The Collection is a greatest hits compilation album by Canadian-American singer-songwriter Alanis Morissette, released in the United States on 15 November 2005. It comprises material from 1995 to 2005, with some soundtrack selections and a cover of Seal's "Crazy". A limited edition release, which included a DVD, followed on 6 December 2005.

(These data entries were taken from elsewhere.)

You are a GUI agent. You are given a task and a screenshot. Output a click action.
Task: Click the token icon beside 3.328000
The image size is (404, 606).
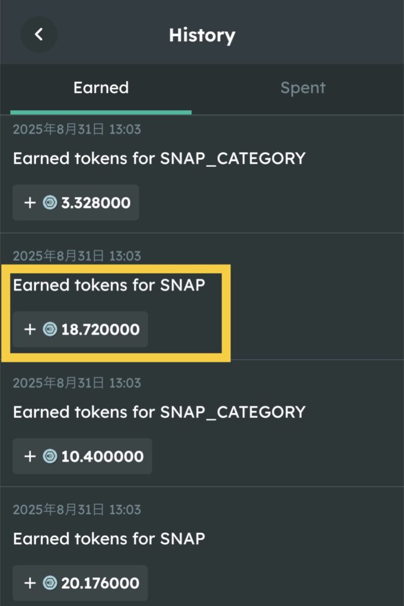(50, 203)
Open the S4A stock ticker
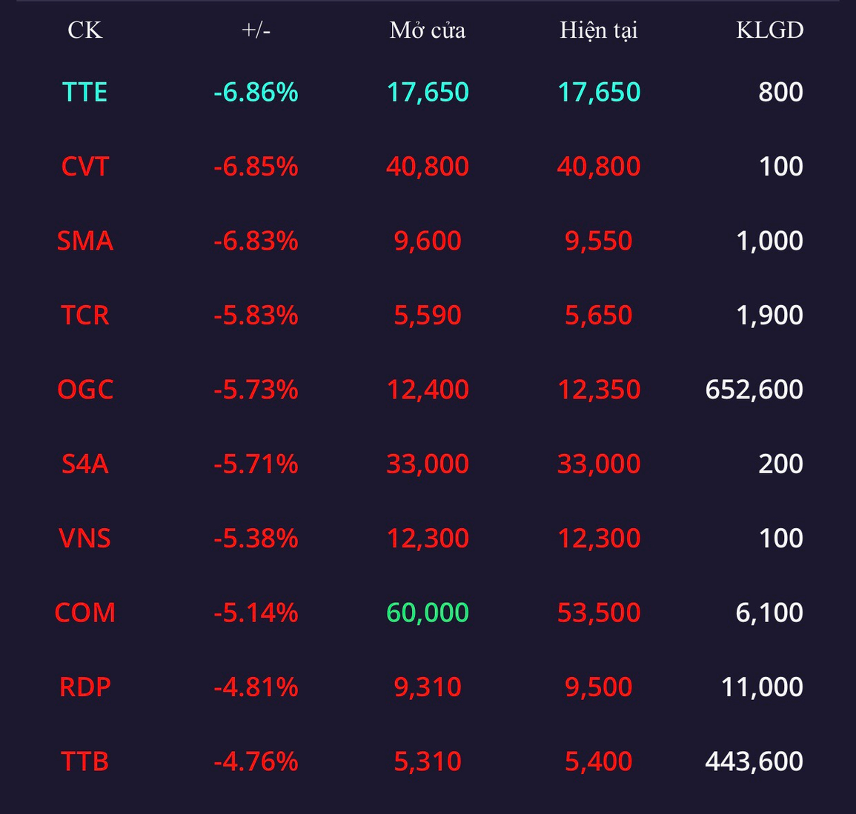Screen dimensions: 856x814 point(84,464)
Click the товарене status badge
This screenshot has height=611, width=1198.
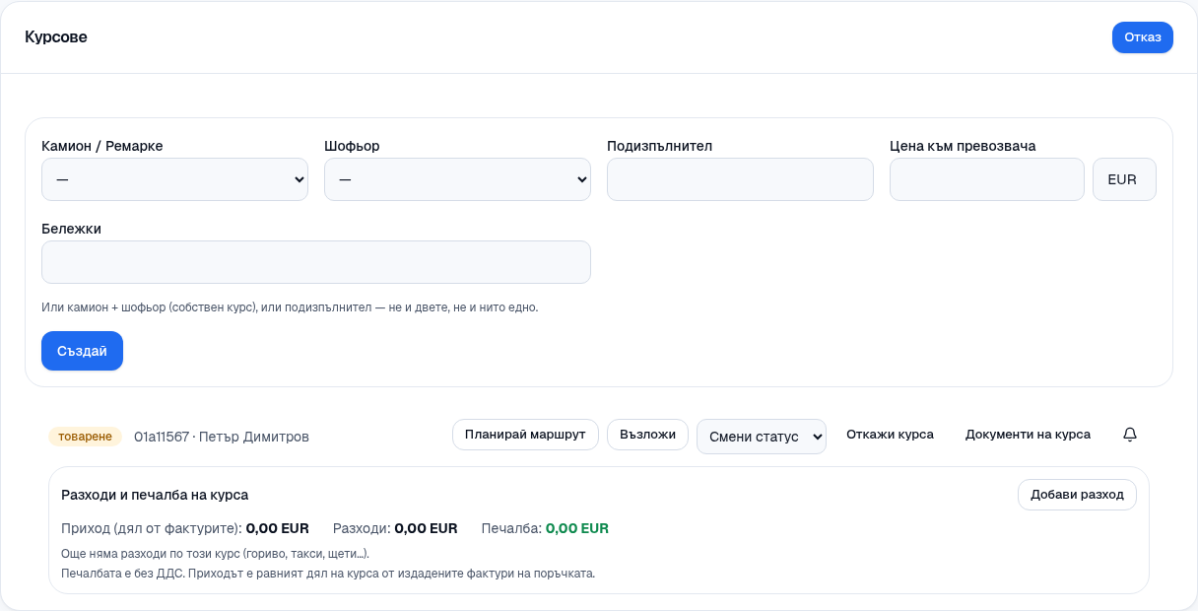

As of March 2012, the album has sold 401,000 copies in the United States and more than 1,000,000 worldwide.

Professional ratings
Review scores
| Source | Rating |
| AllMusic | Star |
| Blender | Star Half star |

== Track listing ==

CD
| No. | Title | Music | Length |
|---|---|---|---|
| 1. | "Thank U" (from Supposed Former Infatuation Junkie, 1998) | Morissette, Glen Ballard | 4:18 |
| 2. | "Head over Feet" (from Jagged Little Pill, 1995) | Morissette, Ballard | 4:24 |
| 3. | "8 Easy Steps" (from So-Called Chaos, 2004) | Morissette | 2:52 |
| 4. | "Everything" (from So-Called Chaos, 2004) | Morissette | 4:34 |
| 5. | "Crazy" (Seal cover) | Seal Henry Samuel, Guy Sigsworth | 3:39 |
| 6. | "Ironic" (from Jagged Little Pill, 1995) | Morissette, Ballard | 3:48 |
| 7. | "Princes Familiar" (from MTV Unplugged, 1999) | Morissette, Ballard | 4:34 |
| 8. | "You Learn" (from Jagged Little Pill, 1995) | Morissette, Ballard | 3:59 |
| 9. | "Simple Together" (from Feast on Scraps, 2002) | Morissette | 4:48 |
| 10. | "You Oughta Know" (from Jagged Little Pill, 1995) | Morissette, Ballard | 4:08 |
| 11. | "That I Would Be Good" (from Supposed Former Infatuation Junkie, 1998) | Morissette, Ballard | 4:17 |
| 12. | "Sister Blister" (from Feast on Scraps, 2002) | Morissette | 4:12 |
| 13. | "Hands Clean" (from Under Rug Swept, 2002) | Morissette | 4:33 |
| 14. | "Mercy" (from The Prayer Cycle, 1999) | Jonathan Elias | 3:44 |
| 15. | "Still" (from Dogma soundtrack, 1999) | Morissette | 6:17 |
| 16. | "Uninvited" (from City of Angels: Music from the Motion Picture, 1998) | Morissette | 4:36 |
| 17. | "Let's Do It (Let's Fall in Love)" (from De-Lovely soundtrack, 2004) | Cole Porter | 3:23 |
| 18. | "Hand in My Pocket" (from Jagged Little Pill, 1995) | Morissette, Ballard | 3:39 |
| Total length: |  |  | 75:45 |

iTunes Store bonus track
| No. | Title | Length |
|---|---|---|
| 19. | "So Unsexy" (Vancouver Sessions 2004) | 5:05 |

DVD
| No. | Title | Length |
|---|---|---|
| 1. | "Jagged Little Pill" |  |
| 2. | "Supposed Former Infatuation Junkie" |  |
| 3. | "Dogma" |  |
| 4. | "The Prayer Cycle" |  |
| 5. | "MTV Unplugged" |  |
| 6. | "The One Tour" |  |
| 7. | "Under Rug Swept" |  |
| 8. | "Feast on Scraps" |  |
| 9. | "De-Lovely" |  |
| 10. | "So-Called Chaos" |  |
| 11. | "Service in Other Forms" |  |
| 12. | "The Awards" |  |
| 13. | "Jagged Little Pill Acoustic" |  |
| 14. | "Final Gratitude" |  |
| 15. | "King Of Intimidation" (Live from Jagged Little Pill Tour 1996) |  |
| 16. | "Can't Not" (Live from Jagged Little Pill Tour 1996) |  |
| 17. | "Your House" (Live from Jagged Little Pill Acoustic Tour 2005) |  |
| 18. | "Ironic" |  |
| 19. | "Alanis' Tour Books" |  |
| 20. | "Alanis' Tour Photos" |  |
| 21. | "Alanis' All Access Passes" |  |

== Charts ==

=== Weekly charts ===

| Chart (2005) | Peak position |
|---|---|
| Australian Albums (ARIA) | 110 |
| Austrian Albums (Ö3 Austria) | 12 |
| Belgian Albums (Ultratop Flanders) | 44 |
| Belgian Albums (Ultratop Wallonia) | 11 |
| Danish Albums (Hitlisten) | 17 |
| Dutch Albums (Album Top 100) | 49 |
| German Albums (Offizielle Top 100) | 18 |
| Irish Albums (IRMA) | 41 |
| Italian Albums (FIMI) | 16 |
| Japanese Albums (Oricon) | 78 |
| Norwegian Albums (VG-lista) | 6 |
| Portuguese Albums (AFP) | 5 |
| Scottish Albums (OCC) | 40 |
| Spanish Albums (PROMUSICAE) | 64 |
| Swiss Albums (Schweizer Hitparade) | 9 |
| UK Albums (OCC) | 44 |
| US Billboard 200 | 51 |

| Chart (2025) | Peak position |
|---|---|
| Irish Albums (OCC) | 31 |

=== Year-end charts ===

| Chart (2005) | Position |
|---|---|
| Belgian Albums (Ultratop Wallonia) | 97 |

==Certifications==

| Region | Certification | Certified units/sales |
| Denmark (IFPI Danmark) | Gold | 20,000^{^} |
| Germany (BVMI) | Gold | 100,000^{^} |
| Portugal (AFP) | Gold | 10,000^{^} |
| United Kingdom (BPI) | Platinum | 300,000^{‡} |
| United States | — | 401,000 |
^{^} Shipments figures based on certification alone. ^{‡} Sales+streaming figures based on certification alone.